BALZARINI MONICA GRACIELA
Congresos y reuniones científicas
Título:
Desempeño del módulo de mapeo asociativo en INFO-GEN
Autor/es:
PEÑA MALAVERA, A.; BRUNO, C.; GUTIERREZ, L.; BALZARINI, M.
Reunión:
Congreso; XLVI Congreso Argentino de Genética; 2017
Resumen:
El menú para Mapeo Asociativo (MA) agregado recientemente al software Info-Gen que usa como motor de cálculo el software R permite realizar 4 modelos de MA. El nuevo módulo permite ajustar el modelo naive (sin corrección por estructura genética poblacional (EGP) ni parentesco), el modelo P (corrección de EGP mediante ACP), el modelo K (usando la matriz de parentesco) y el modelo PK (que combina la información de ACP y parentesco). El mapeo asociativo se realiza con la rapidez de ajuste proporcionada por R pero con la amigabilidad del software Info-Gen, es decir permite realizar los análisis sin necesidad de programar en R. Desde ventanas de dialogo se puede modificar el nivel de significancia, elegir si se desea o no corregir por multiplicidad y cual corrección desea usar (FDR o Li&Ji).
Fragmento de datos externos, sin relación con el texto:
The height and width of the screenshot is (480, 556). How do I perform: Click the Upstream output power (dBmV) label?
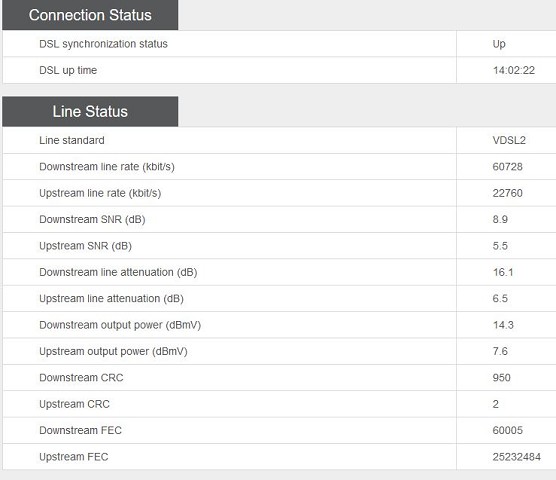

En los modelos que usan la matriz P para corrección por EGP, permite indicar cuántas componentes desea usar en el ajuste, por defecto Info-Gen usará la cantidad de componentes significativas según Tracy-Widom.Entre los resultados que proporciona Info-Gen para todos los modelos son, población de mapeo, con la cual se ajustó el modelo, parámetros usados en el modelo, muestra la selección realizada previo al ajuste del modelo. Valores-p. Modelo, lista los valores p para cada marcador molecular y Marcadores seleccionados (Valor-p< Umbral), lista los marcadores con valores p significativos para el umbral seleccionado. Además se obtiene una salida grafica del ?log10 de los valores p obtenidos luego de ajustar un modelo, con el umbral. Dependiendo el modelo ajustado las salidas incluyen la matriz de componentes principales significativos, la matriz K de parentesco y gráficos de las componentes principales.